> EXERCISE REQUIREMENTS
A – In the BeautifulSoup thread, which method does the first answer use to remove the unwanted tag before the text is taken?
B – Return the part of the BeautifulSoup thread starting at "but it give" and ending at "you get text.".
C – Carry the BeautifulSoup thread on from the point where it stops.

> TEXT
— START —
19
<span>
  I Like
  <span class='unwanted'> to punch </span>
   your face
 </span>

How to print "I Like your face" instead of "I Like to punch your face"

I tried this

lala = soup.find_all('span')
for p in lala:
 if not p.find(class_='unwanted'):
    print p.text

but it give "TypeError: find() takes no keyword arguments"

masbro
  • 354
  • 1
  • 3
  • 12

2 Answers2

22

You can use extract() to remove unwanted tag before you get text.

But it keeps all '\n' and spaces so you will need some work to remove them.

data = '''<span>
  I Like
  <span class='unwanted'> to punch </span>
   your face
 <span>'''

from bs4 import BeautifulSoup as BS

soup = BS(data, 'html.parser')

external_span = soup.find('span')

print("1 HTML:", external_span)
print("1 TEXT:", external_span.text.strip())

unwanted = external_span.find('span')
unwanted.extract()

print("2 HTML:", external_span)
print("2 TEXT:", external_span.text.strip())

Result

1 HTML: <span>
  I Like
  <span class="unwanted"> to punch </span>
   your face
 <span></span></span>
1 TEXT: I Like
   to punch 
   your face
2 HTML: <span>
  I Like

   your face
 <span></span></span>
2 TEXT: I Like

   your face

You can skip every Tag object inside external span and keep only NavigableString objects (it is plain text in HTML).

data = '''<span>
  I Like
  <span class='unwanted'> to punch </span>
   your face
 <span>'''

from bs4 import BeautifulSoup as BS
import bs4

soup = BS(data, 'html.parser')

external_span = soup.find('span')

text = []
for x in external_span:
    if isinstance(x, bs4.element.NavigableString):
        text.append(x.strip())
print(" ".join(text))
— END —
> SUPPLIED ENTRIES
— START —
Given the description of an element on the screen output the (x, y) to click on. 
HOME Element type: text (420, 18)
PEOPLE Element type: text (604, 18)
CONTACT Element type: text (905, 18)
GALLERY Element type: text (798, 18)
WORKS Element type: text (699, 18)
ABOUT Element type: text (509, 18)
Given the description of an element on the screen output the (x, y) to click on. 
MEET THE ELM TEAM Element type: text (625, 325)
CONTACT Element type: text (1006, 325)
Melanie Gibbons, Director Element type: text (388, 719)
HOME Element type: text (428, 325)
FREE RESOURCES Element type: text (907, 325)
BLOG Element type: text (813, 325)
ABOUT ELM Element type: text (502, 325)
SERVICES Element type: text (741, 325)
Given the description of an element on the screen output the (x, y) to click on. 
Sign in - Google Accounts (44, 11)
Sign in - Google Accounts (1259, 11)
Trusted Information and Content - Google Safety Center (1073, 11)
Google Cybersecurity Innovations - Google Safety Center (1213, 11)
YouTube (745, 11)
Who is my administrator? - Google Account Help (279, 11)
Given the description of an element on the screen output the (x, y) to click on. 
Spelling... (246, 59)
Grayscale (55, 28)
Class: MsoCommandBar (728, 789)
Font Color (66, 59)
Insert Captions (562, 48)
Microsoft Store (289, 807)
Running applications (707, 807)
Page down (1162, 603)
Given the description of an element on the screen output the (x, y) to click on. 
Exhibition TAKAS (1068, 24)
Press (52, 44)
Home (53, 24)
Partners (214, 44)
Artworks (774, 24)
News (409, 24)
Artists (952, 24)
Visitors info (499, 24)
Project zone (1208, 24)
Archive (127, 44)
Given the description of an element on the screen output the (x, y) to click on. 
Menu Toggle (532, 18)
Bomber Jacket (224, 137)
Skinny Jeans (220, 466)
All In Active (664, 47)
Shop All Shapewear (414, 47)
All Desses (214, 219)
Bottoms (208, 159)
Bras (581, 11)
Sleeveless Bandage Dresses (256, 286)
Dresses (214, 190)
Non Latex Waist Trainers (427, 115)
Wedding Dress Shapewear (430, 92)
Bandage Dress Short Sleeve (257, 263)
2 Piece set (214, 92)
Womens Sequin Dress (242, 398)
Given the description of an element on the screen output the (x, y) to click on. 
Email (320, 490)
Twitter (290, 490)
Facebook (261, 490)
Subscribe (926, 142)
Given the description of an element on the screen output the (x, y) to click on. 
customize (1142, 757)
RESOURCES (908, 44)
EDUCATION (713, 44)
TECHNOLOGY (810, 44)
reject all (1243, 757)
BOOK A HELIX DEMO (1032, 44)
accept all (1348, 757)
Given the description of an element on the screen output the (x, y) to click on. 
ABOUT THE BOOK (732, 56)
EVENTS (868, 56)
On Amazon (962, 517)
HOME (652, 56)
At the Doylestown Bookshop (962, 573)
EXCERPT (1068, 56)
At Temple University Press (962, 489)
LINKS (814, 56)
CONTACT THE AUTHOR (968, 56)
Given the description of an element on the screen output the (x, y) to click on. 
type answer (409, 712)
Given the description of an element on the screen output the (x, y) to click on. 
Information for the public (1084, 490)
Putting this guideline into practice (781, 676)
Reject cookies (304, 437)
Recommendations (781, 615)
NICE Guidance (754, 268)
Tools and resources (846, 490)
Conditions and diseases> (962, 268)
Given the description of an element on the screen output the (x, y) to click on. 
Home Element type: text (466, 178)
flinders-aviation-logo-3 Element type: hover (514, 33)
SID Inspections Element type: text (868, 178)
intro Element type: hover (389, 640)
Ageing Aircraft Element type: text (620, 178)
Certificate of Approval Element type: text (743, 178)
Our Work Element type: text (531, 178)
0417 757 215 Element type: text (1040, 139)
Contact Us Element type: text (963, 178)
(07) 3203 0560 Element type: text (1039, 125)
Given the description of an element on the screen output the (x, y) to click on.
— END —
> THE RESPONSES
A – extract()

B –
but it give "TypeError: find() takes no keyword arguments"

masbro
  • 354
  • 1
  • 3
  • 12

2 Answers2

22

You can use extract() to remove unwanted tag before you get text.

C –
Result

I Like your face
furas
  • 134,197
  • 12
  • 106
  • 148
  • extract() works but only if u have only one unwanted. What if I have 2 unwanted class tag? – masbro Nov 23 '16 at 11:10
  • 1
    `extract()` remove only one element but if you find more elements then you can use it with every element - for example in for-loop. – furas Nov 23 '16 at 11:13
  • Is there a way to do this which doesn't assume the file is small enough to completely read into memory unless the tag we want to exclude is actually excluded? Like one that selectively excludes chars between certain tags? or maybe that reads in chunks? – Rob Truxal Nov 06 '18 at 02:49
  • Old question but I'm sure someone will end up here in the future (like me). If you need to extract more than one, use find_all and a for loop: `for junk in external_span.find_all('span'): junk.extract()` – cowsay May 05 '22 at 04:40
2

You can easily find the (un)desired text like this:

from bs4 import BeautifulSoup

text = """<span>
  I Like
  <span class='unwanted'> to punch </span>
   your face
 <span>"""
soup = BeautifulSoup(text, "lxml")
for i in soup.find_all("span"):
    if 'class' in i.attrs:
        if "unwanted" in i.attrs['class']:
            print(i.text)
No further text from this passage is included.